Folllowing the race I was hobbling quite a bit.  I met up with Elle on the steps of the Reichstag where I had to sit for some time.   The Corona helped a little.  The walk from the finish line back to the hotel probably took 10 times longer than it did that morning. I slept extremely well that night.

We missed a day in  Berlin before the race due to the missed flight, so we decided to change our plans a little and try to see a few of the sights the next day then hit Munich and the Oktoberfest later in the day and night.  We did the Reichstag Dome tour, a look around Brandenburg.  Then we left the big smoke for the largest palace in Berlin at Charlottenburg. The whole area was beautiful, and something definitely worth seeing.

We caught the underground back to the airport and made our way to Munich.  By this stage we were seasoned veterans at buying tickets in Germany, but we didn’t need to.  A very friendly German guy gave us a tip that the tickets were priced so they were cheaper as a group of 3 or more – which he had the ticket for already.
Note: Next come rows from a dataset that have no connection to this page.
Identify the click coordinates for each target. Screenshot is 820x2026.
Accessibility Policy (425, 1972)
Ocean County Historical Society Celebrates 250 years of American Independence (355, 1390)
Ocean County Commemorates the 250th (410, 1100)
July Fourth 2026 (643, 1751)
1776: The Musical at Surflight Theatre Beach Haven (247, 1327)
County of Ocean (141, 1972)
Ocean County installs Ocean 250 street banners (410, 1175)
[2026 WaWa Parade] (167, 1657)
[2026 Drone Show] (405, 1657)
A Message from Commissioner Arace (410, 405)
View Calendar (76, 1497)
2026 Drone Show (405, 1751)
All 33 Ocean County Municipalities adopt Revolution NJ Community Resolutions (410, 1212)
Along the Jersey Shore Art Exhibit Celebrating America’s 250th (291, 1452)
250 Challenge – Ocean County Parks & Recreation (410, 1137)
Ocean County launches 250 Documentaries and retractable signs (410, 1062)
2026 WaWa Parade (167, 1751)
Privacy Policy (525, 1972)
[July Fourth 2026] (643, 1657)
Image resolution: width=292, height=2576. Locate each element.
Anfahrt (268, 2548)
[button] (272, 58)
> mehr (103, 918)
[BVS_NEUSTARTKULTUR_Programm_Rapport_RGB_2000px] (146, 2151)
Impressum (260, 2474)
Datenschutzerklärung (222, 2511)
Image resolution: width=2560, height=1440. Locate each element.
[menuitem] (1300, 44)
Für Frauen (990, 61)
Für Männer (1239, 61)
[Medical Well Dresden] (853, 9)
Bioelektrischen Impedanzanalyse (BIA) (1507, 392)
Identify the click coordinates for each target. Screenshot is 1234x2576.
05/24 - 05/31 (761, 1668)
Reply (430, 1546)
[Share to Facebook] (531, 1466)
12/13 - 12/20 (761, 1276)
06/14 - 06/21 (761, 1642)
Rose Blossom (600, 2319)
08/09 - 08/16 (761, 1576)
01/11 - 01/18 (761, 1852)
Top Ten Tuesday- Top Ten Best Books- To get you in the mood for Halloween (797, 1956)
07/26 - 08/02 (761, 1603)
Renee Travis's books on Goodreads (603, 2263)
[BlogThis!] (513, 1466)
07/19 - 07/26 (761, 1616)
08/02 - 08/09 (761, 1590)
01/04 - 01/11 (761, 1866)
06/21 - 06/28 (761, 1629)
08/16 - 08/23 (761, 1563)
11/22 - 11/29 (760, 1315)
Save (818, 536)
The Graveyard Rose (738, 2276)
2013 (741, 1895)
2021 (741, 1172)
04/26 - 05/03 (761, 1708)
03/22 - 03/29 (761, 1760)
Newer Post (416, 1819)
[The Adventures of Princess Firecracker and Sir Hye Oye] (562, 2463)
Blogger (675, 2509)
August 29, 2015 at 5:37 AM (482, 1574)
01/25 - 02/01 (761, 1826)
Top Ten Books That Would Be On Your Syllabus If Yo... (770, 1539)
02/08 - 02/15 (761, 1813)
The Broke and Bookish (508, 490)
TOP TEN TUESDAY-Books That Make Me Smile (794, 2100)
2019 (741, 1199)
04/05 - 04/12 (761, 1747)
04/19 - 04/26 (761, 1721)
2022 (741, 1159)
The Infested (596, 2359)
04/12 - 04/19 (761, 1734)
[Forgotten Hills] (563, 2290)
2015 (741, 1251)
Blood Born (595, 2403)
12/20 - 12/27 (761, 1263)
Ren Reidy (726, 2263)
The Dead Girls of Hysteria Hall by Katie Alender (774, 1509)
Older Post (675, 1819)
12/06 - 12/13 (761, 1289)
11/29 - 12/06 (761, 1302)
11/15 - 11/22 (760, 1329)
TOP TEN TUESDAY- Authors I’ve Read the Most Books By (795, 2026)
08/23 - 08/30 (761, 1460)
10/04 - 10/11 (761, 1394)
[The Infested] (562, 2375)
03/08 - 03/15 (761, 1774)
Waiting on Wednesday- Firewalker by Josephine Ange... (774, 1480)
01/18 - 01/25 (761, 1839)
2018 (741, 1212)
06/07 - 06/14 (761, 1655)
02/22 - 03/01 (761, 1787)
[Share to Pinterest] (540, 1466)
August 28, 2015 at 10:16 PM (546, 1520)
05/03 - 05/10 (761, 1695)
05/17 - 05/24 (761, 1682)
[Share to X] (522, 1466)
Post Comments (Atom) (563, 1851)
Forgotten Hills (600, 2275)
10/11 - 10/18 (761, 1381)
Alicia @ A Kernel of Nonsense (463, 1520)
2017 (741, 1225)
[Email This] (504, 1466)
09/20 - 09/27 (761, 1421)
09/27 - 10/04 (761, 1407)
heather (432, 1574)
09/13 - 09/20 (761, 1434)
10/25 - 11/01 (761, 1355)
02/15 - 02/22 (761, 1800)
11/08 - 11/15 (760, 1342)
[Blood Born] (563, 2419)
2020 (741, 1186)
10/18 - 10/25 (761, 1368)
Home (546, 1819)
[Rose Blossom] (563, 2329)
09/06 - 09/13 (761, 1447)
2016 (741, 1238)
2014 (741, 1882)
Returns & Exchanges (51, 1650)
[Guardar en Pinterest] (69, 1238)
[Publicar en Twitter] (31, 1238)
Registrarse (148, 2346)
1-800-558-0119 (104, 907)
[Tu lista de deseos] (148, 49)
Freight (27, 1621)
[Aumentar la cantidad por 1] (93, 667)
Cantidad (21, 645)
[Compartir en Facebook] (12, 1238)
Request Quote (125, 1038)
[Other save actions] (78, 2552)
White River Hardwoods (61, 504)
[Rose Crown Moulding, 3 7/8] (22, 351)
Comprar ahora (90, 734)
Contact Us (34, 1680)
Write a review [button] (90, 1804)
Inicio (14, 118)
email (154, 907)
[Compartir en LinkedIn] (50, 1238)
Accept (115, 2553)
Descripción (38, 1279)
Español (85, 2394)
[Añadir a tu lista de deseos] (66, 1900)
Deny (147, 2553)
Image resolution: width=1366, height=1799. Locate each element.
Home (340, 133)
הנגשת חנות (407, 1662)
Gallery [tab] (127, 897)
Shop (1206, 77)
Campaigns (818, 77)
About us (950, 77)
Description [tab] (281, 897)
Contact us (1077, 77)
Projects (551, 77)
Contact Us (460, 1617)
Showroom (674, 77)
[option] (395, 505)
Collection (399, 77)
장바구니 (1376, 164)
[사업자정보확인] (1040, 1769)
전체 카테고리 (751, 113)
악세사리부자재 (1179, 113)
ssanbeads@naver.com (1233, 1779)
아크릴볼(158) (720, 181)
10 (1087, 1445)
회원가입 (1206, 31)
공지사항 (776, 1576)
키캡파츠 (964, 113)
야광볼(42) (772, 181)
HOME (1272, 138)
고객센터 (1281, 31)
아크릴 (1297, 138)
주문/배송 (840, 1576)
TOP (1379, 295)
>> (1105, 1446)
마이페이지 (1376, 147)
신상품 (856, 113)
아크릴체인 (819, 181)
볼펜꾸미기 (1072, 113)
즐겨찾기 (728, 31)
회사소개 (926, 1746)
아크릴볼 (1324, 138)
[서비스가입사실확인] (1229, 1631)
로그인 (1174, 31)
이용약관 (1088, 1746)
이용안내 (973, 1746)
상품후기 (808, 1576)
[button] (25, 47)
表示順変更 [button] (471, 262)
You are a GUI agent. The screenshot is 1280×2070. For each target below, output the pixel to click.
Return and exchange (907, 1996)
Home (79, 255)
We got out of it for free, although we gave him 10 Euros anyway.  He was a lovely guy and kept us entertained the whole way.  We knew we were onto a good thing when he mentioned he works at the airport in IT and “it’s shit”.

Unfortunately my limping got worse, so we found our hotel and crashed.  Any thoughts of hitting Oktoberfest that evening were dashed by the allure of a nice warm bath.

We had plenty of time at the airport so I trialled all the local beers on display to try and compensate for missing Oktoberfest the night before.

The w’end flew by, and we arrived safe and sound in Dubai late on Tuesday night.